## Aim
Change "coordinates" to "position" in the lines running from the one holding "This screenshot has height=334, width=594." through the end of the records, inclusive, and give only those lines again with nothing else altered. Leave the pictures out of your answer.

(Element lookup records)
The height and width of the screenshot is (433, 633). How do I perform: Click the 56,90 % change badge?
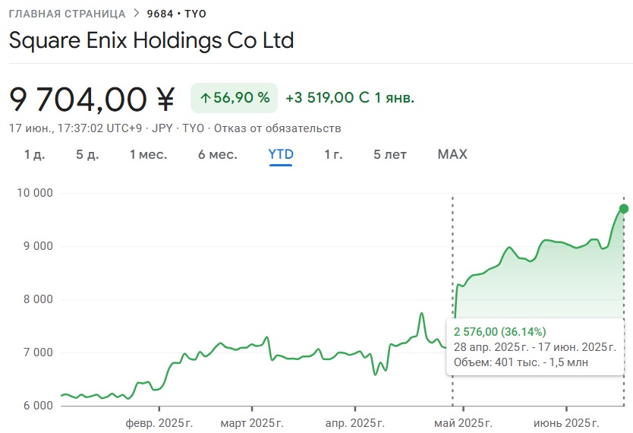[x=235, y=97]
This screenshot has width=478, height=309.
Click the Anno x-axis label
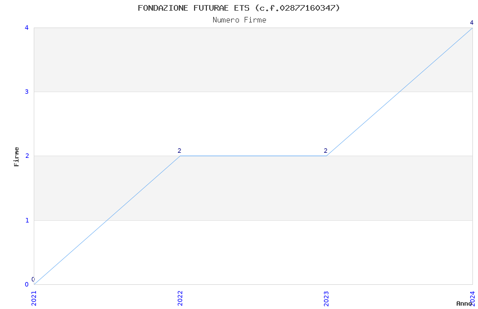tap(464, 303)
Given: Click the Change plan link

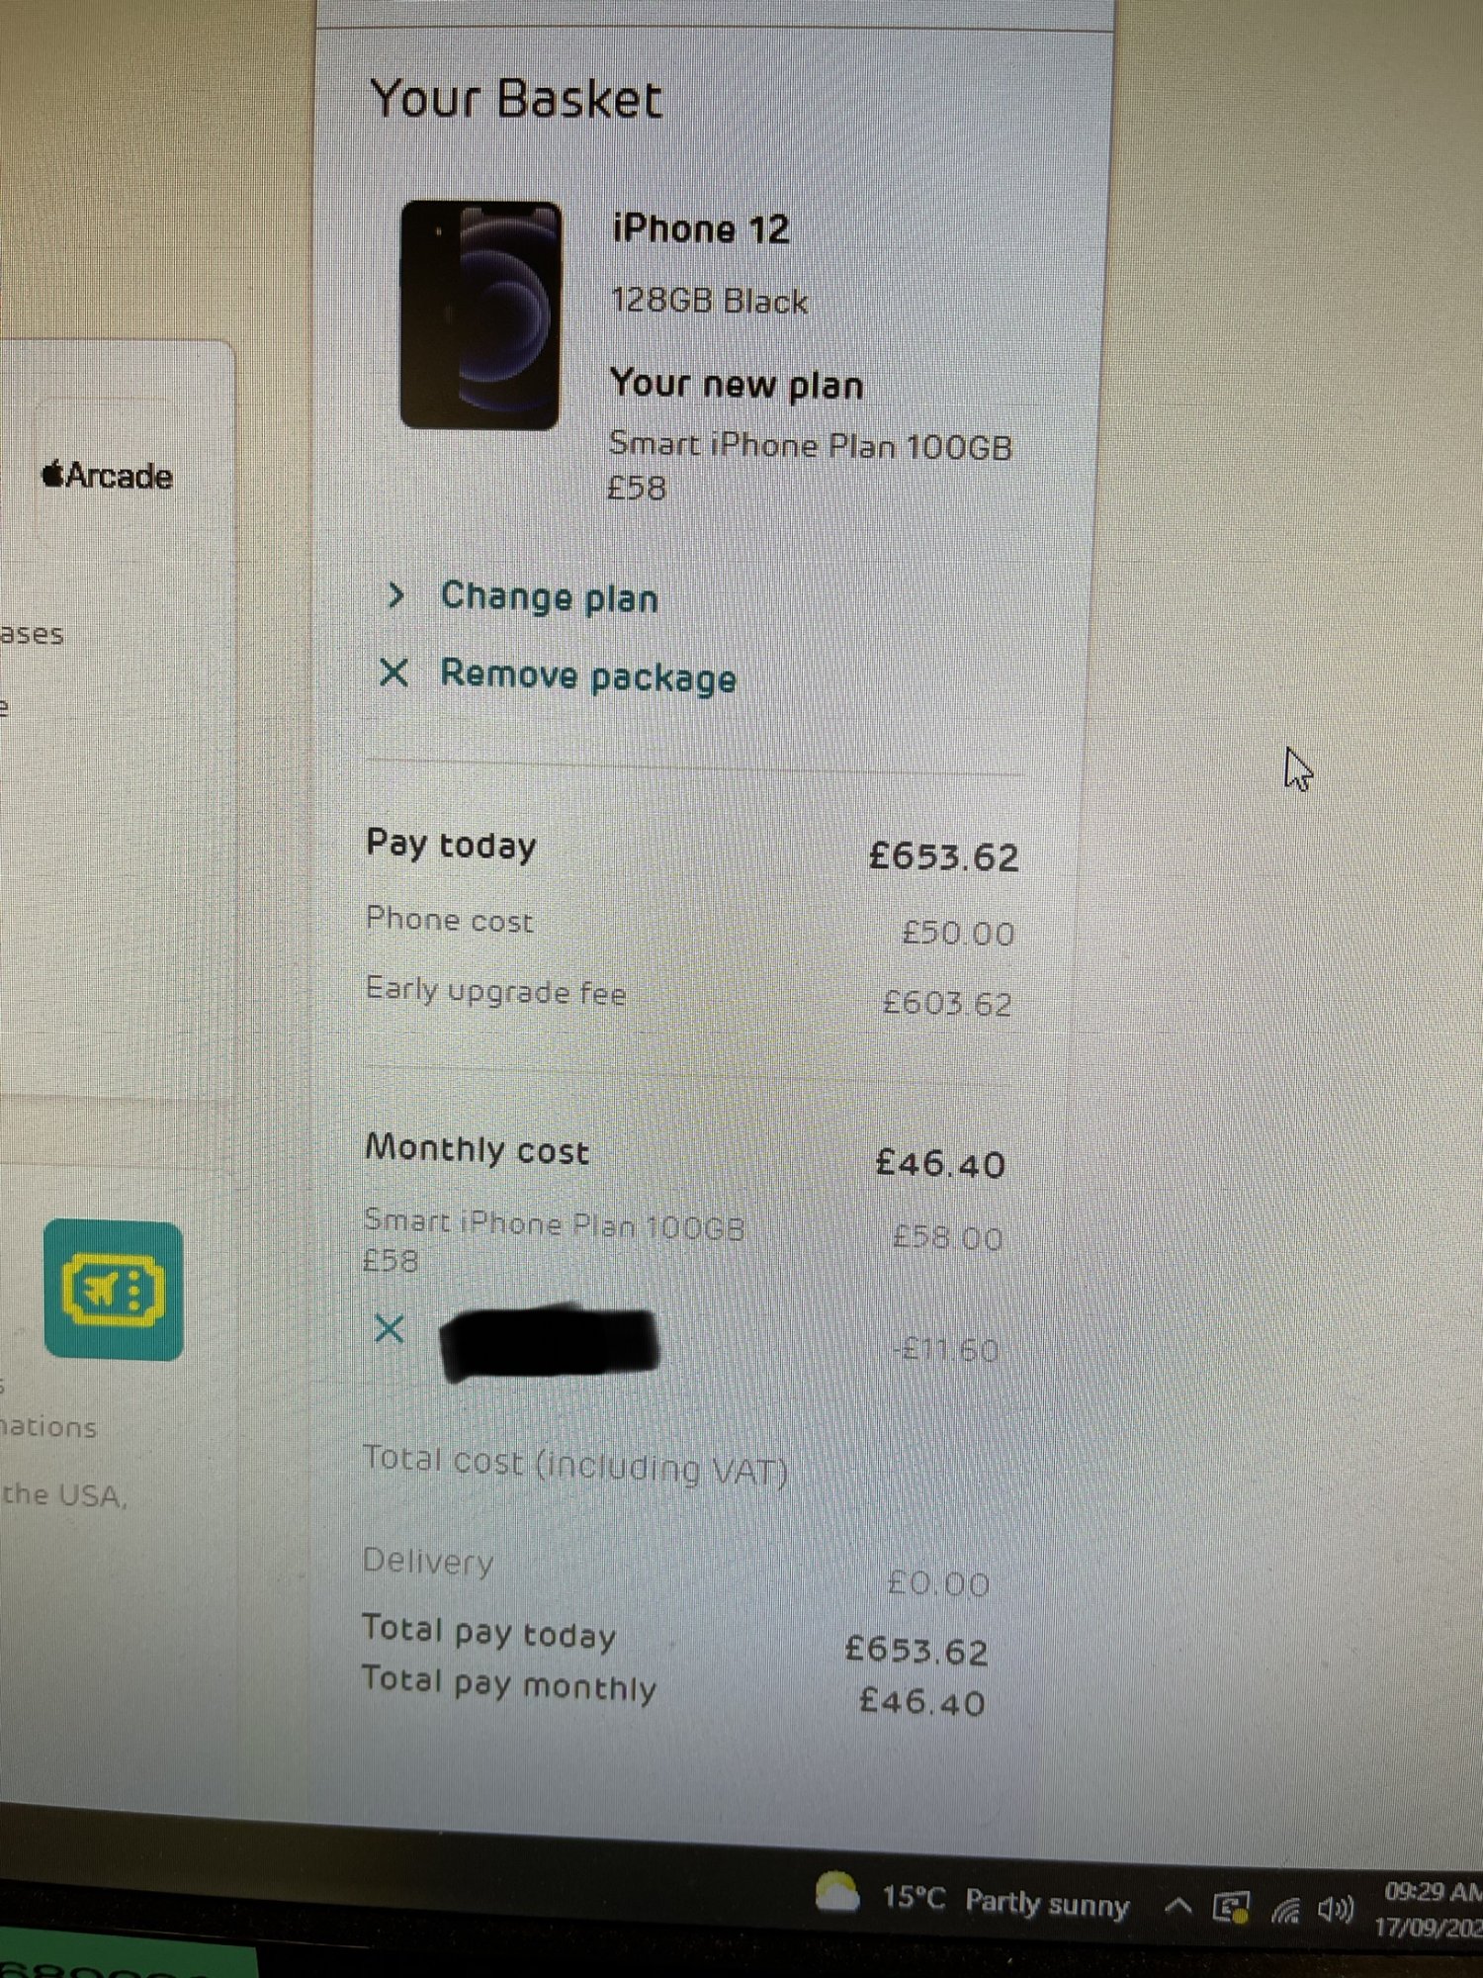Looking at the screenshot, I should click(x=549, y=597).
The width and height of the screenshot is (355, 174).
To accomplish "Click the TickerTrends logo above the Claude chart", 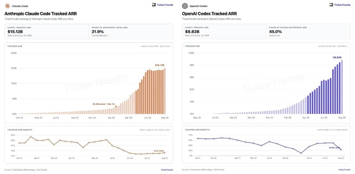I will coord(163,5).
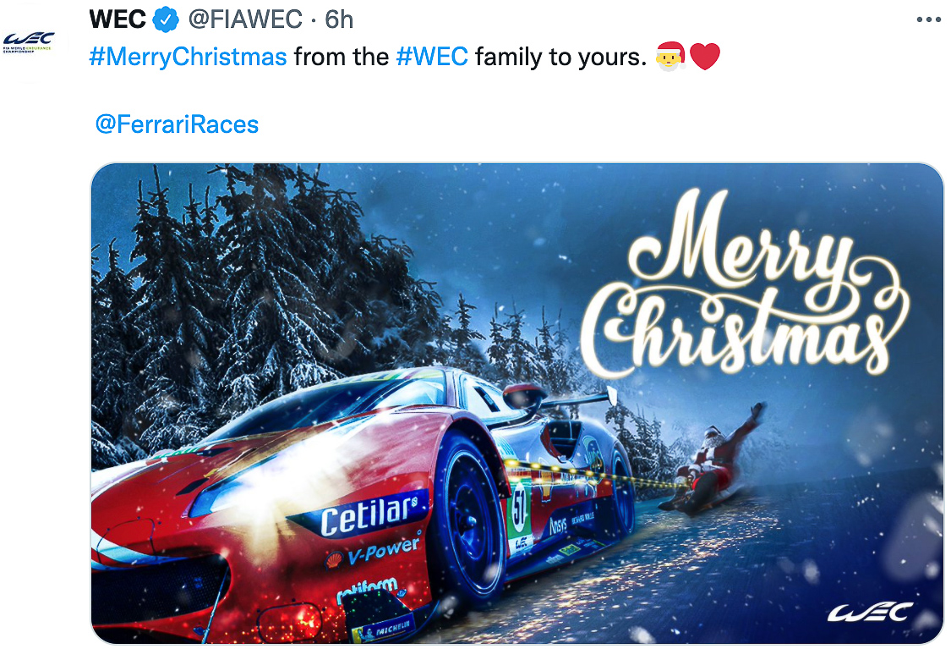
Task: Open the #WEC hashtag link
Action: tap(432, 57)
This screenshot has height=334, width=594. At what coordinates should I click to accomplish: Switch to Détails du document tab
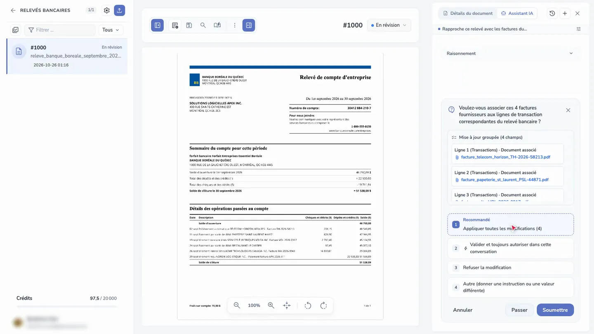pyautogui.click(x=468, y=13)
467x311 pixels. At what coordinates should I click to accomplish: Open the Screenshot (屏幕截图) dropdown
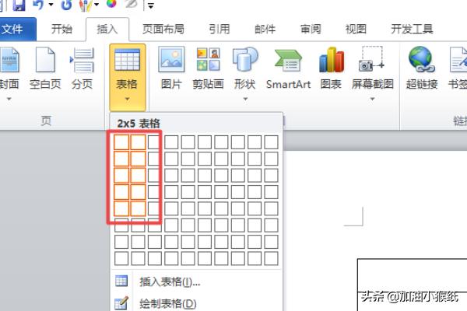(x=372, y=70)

## Complete response
This screenshot has height=334, width=594. At what position should I click to accomplish: Switch to Détails du document tab
pyautogui.click(x=468, y=13)
467x311 pixels. At what position should I click to accomplish: Open the Screenshot (屏幕截图) dropdown
(x=372, y=70)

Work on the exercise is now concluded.